Finding Unicorns with Kristen Tully of Marina Maher Communications
Kristen Tully is the vice president of influencer marketing and partnerships at Marina Maher Communications. She describes her own job as “finding unicorns.” In this case, unicorns are influencers–people with large followings who have the ability to influence purchase decisions. Often, these influencers are so perfectly specific to what a brand desires that they are nearly impossible to find.
On Tuesday, February 14th, we got to meet Kristen, along with a collection of Newhouse alumni, when we visited Marina Maher Communications (MMC), an agency that focuses on everything related to earned media–any coverage or promotion a brand receives that is not paid for or is not owned by the brand. Kristen told us all about her work in influencer marketing and how it has changed over the six years she’s worked at MMC.
When Kristen graduated, magazine and TV advertising ruled the ad world, and it took a lot to convince brands that reaching out to bloggers was just as, if not more, important, than placing ads in traditional media. In 2017, this hasn’t changed much: brands still often have a traditional mindset when it comes to advertising. Therefore, a major part of Kristen’s job is explaining why YouTubers and bloggers are critical components of marketing campaigns.
We, however, didn’t need to be convinced. As young students, we consume content on YouTube and blogs and look up to the people who create this content. Social media has expanded this even more because there are now influencers on every social platform. Each content creator has his or her own personality and point of view, and Kristen works with brands to identify the best influencers for their needs. The benefits are huge. Support from consumers’ favorite content creators can be a really important part of their choice to purchase a product or not. Therefore, Kristen is always looking for new influencers to match with brands.
One of the coolest parts of Kristen’s job is that a lot of the work is consuming content on social platforms. She is often checking the platforms when she isn’t in the office, but because she enjoys it so much, it doesn’t even feel like work.

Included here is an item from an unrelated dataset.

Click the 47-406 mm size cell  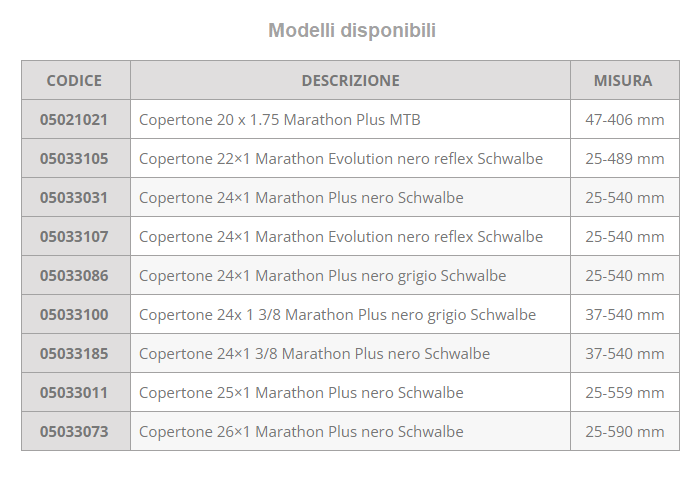point(624,120)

Of course, the job isn’t just scrolling through social media. Talent management is vital to the role. For example, there are times when influencers don’t comply or get negative press coverage and backlash online because of things they do that might not even have to do with the brand. Since we made this visit, James Charles, a teenage spokesperson for CoverGirl, one of MMC’s clients, received internet backlash because of an insensitive tweet he made about Africa. Of course his comment has nothing to do with CoverGirl, but the brand is dragged into the conversation anyways. Kristen has to handle these crisis situations and make sure brand-influencer relations runs smoothly.
However, Kristen says the best feeling is when she finds the perfect influencer to match with a brand. It really feels like she just found a unicorn.